Humphrey B Bear was genetically a male. Research identified that viewers believed his waistcoat to be symbolic of a traditional male figure. Peterson and Smyth (1981) stated that Humphrey was a great role model of young males, as he enjoyed learning, was energetic and confident. Young girls liked to watch him as he “reminded them of their brothers, who they played with before or after school” (Bell, 1982, pg 8). Children were enthralled with the show as it featured a happy bear that was active, positive and cuddly.

You’ll also see in the two examples above, two different options for including references, specifically Peterson & Smyth (1981). Both are acceptable, see which comes easier to you.

After you have discussed your point and included evidence, you need to conclude. The concluding line (CL) of a paragraph is equally important at the TS. The CL is a sentence that sums up what your paragraph was about and if you are able too, leads into the next paragraph.

A key point to remember about the body of the essay is paragraph length. A whole page of writing is rarely a single paragraph. Each paragraph has ONE point, one sole focus. It shouldn’t take you an entire page to explore one point, you need to be concise and stick to your word limit.

Step 5: Introductions and Conclusions

Depending on when you went to school and what subjects you studied, you may have been taught to write the introduction first, before the body, or afterwards at the conclusion of the body. There are strengths and weaknesses of both. If you write the introduction first, you will know what each part of your essay should explore and in what order. If you realize, whilst writing the body, that one of your brainstormed points doesn’t have enough information and you change the topic, you’ll need to rewrite that portion of the introduction. If you write the introduction after the body, you will have a clear indication of what needs to be highlighted in the introduction, however, it may sound a little repetitive whilst writing it.

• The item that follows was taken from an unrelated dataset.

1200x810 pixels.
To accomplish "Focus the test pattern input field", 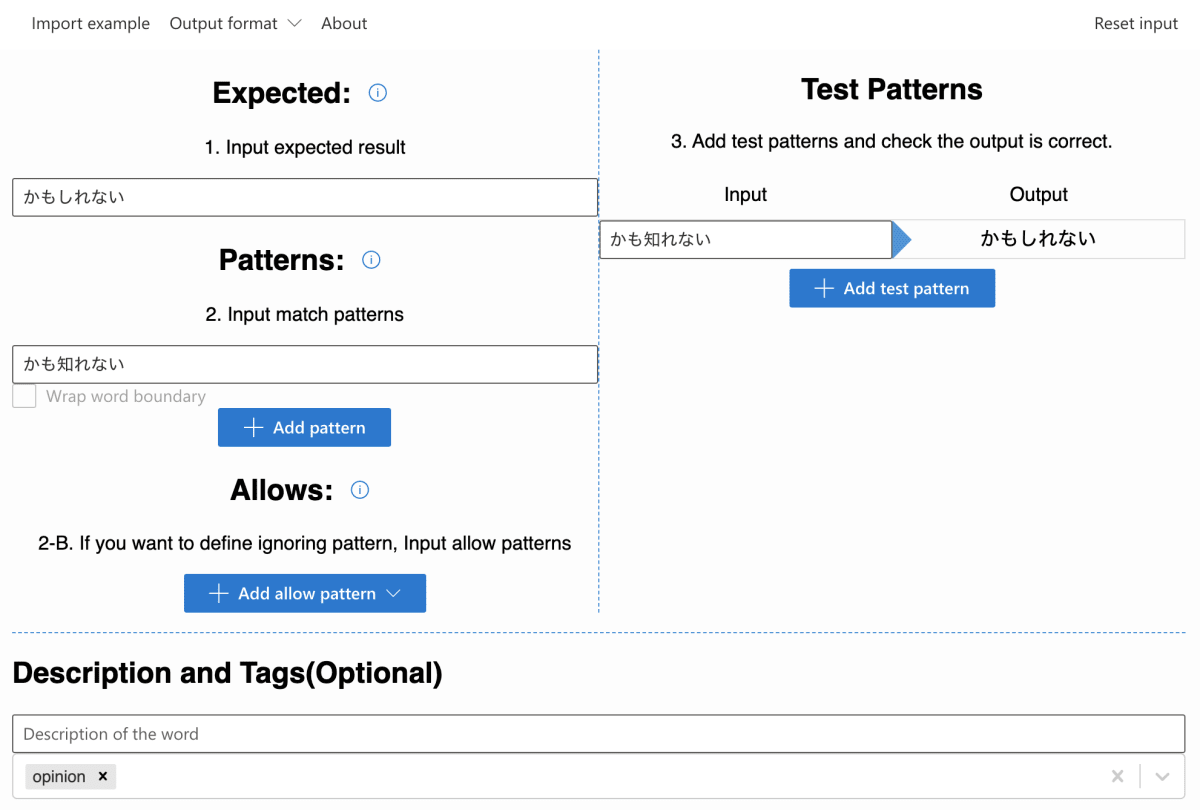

Regardless of when you write it, the introduction begins the essay. It is a paragraph that introduces the reader to your topic (the essay topic) and what you will be discussing (your paragraphs). It is only a few lines long, not a great slab of writing. There is no need for quotations in this section as you are not providing evidence to support your introduction – leave this to the body of the essay.

The conclusion is generally written last (or second last, some students actually write the conclusion before the introduction) and simply sums up what your essay was about. The job of the conclusion is to condense your main argument and leave the reader feeling that they have learnt something. Some students enjoy using a quote as the final line, but make sure you ‘explain it in’ it shouldn’t be sitting all on its lonesome.

Step 6: Referencing

Each University has its own style guide. During this semester, you can use a variety of referencing systems so long as you use it correctly and consistently. When you use resources, photocopy pages or summarise from papers, make sure you write down the following:

Author(s) including surname and first name (or at least the initial)
Year of publication
Name of publication – the books title, the name of the journal
Name of book / journal. If you are using a book with multiple chapters by different authors, you must note down the title of the chapter and the book. The same applies to a journal with multiple titles of papers.
Pages of the article, paper, chapter etc
Publisher and location

Step 7: Proofreading

Do not rely on the spell check! A spell check will not pick up typographical errors that you have made, if they form another legitimate word. For example: for and foe; as and ass, however and howdy, etc. If you are working in a group, as you will this semester, ensure that all group members have read the work before it is submitted. Many people become too familiar with their own work, to the point that they may not find simple errors, fresh eyes will.

Make sure you have your name on each page – it’s a good habit to put a page number and name on each essay (as a footnote). Make sure the font is 12 or above. Most teachers also like one and a half or double spacing – they can write notes and give you feedback easier. Make sure you include your references and if you have appendices, these go after the references, not before them.